The Data Quality Imperative

Earlier this month, OMD’s Julie Fleischer and Neustar's Steven Wolfe Pereira poked at data integrity issues during a Chicago conference, creating some timely swirl by highlighting a simple truth: We lack data integrity standards. Advertisers are becoming skeptical of claims about data. We owe them some accountability, but they owe themselves some diligence as well.  

The enemy: oversimplification

People glom on to the difference between  “deterministic” and “probabilistic” as some sort of magical line in the sand, but the false sense of comfort is dangerous. Yes, facts exist (deterministic data), but riddle me this: If my credit card shows I shop at Whole Foods, am I rich? Any inference made from deterministic data sends us right back down a statistical rat hole.

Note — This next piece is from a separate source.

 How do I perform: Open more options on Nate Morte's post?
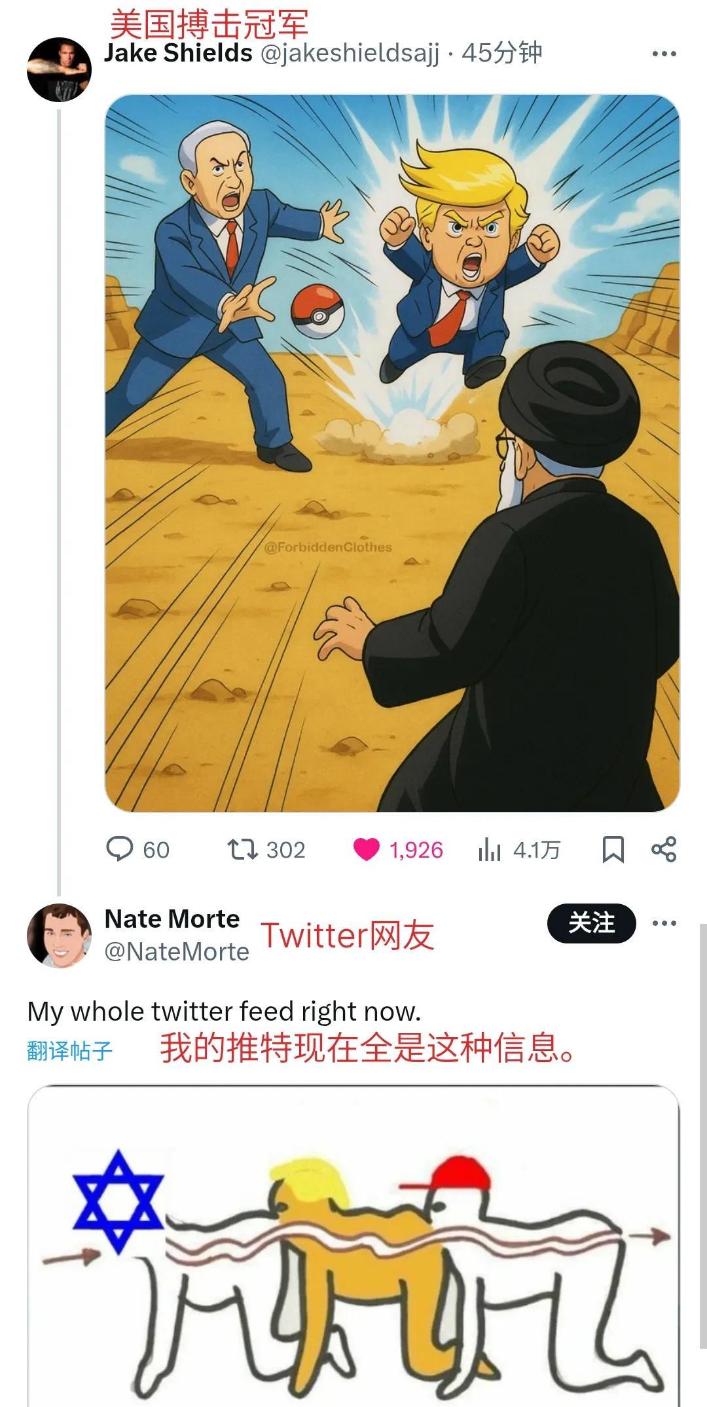click(x=664, y=923)
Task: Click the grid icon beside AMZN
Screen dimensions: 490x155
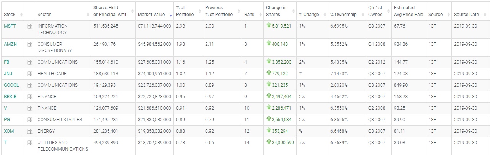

Another schism divides planning and activation. I might know for sure that certain cookies clicked on a hotel ad. Planners may decide they want to contact that group. For television, there is no choice but to reduce that audience to a demographic.  For online, the exact people can be activated. This is one scenario that taps the value of tight integration between a data-management platform (DMP) and a demand-side platform (DSP).



Grim reality

The CEO of a large agency recently said to me, “Everyone tells me their data is great. How would I know?”  Indeed, how would he? Even high-quality data can be ruined by inappropriate use. Online contact usually depends on data, and the quality of the audience (as data) is just as important as the quality of the context. Data quality might be half of effectiveness.

It’s time for advertisers to hold themselves and their suppliers accountable for the quality of data and the conclusions derived from it. The risk of not getting this right will be the commoditization of data (and ergo, consumers). That stands, in my opinion, high on the list of strategic risks for the online ad industry.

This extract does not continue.